* begin EXTRACTED MATERIAL *
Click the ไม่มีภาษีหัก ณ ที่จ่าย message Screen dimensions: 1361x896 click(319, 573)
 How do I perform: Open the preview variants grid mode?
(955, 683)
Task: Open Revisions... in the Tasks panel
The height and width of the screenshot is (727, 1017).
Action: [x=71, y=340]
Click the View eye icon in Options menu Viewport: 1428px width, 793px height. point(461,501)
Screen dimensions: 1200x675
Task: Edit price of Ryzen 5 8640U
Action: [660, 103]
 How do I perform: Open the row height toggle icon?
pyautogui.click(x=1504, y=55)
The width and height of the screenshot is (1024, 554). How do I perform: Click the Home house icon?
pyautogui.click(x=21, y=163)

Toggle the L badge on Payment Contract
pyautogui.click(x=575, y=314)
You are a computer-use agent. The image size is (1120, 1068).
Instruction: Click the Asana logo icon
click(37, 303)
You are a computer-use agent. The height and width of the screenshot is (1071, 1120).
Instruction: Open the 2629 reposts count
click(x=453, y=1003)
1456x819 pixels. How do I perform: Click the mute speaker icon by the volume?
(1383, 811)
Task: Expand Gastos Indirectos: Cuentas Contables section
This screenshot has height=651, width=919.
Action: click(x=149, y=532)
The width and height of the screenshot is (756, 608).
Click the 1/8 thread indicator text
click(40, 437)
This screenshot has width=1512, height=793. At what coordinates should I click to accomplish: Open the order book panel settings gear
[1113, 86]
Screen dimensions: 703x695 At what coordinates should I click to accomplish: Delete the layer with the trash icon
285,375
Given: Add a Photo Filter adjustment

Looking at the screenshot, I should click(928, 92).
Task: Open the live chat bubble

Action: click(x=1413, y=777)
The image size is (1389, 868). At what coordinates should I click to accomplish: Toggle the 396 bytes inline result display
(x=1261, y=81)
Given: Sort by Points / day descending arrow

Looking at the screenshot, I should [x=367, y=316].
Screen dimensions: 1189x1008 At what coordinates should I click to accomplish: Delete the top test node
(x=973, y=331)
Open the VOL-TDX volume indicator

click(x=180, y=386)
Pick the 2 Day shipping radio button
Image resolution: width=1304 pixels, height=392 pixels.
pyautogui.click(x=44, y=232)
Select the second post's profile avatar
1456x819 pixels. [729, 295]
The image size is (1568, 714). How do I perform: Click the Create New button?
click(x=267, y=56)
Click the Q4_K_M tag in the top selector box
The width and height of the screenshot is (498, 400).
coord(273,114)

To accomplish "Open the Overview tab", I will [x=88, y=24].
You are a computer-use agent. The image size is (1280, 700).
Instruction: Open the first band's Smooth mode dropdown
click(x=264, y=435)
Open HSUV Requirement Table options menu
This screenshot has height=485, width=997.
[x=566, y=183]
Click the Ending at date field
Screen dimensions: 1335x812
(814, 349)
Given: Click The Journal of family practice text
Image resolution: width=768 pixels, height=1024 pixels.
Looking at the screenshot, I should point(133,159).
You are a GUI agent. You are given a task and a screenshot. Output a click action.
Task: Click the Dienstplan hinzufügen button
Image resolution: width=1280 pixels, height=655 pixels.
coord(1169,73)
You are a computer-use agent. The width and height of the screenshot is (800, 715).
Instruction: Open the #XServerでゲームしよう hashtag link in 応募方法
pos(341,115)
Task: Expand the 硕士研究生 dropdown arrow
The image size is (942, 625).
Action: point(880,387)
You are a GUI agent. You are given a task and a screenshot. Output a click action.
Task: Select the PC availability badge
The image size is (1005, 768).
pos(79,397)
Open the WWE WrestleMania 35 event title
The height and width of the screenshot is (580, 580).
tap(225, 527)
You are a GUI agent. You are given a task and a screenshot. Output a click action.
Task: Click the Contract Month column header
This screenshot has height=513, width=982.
* end EXTRACTED MATERIAL *
Please copy the material from the line with "Given: Add a Photo Filter adjustment" to the line with "Looking at the screenshot, I should [x=367, y=316].", swapping "live chat bubble" for "support chat bubble" and leaving everything else unchanged.

Given: Add a Photo Filter adjustment

Looking at the screenshot, I should click(928, 92).
Task: Open the support chat bubble

Action: click(x=1413, y=777)
The image size is (1389, 868). At what coordinates should I click to accomplish: Toggle the 396 bytes inline result display
(x=1261, y=81)
Given: Sort by Points / day descending arrow

Looking at the screenshot, I should [x=367, y=316].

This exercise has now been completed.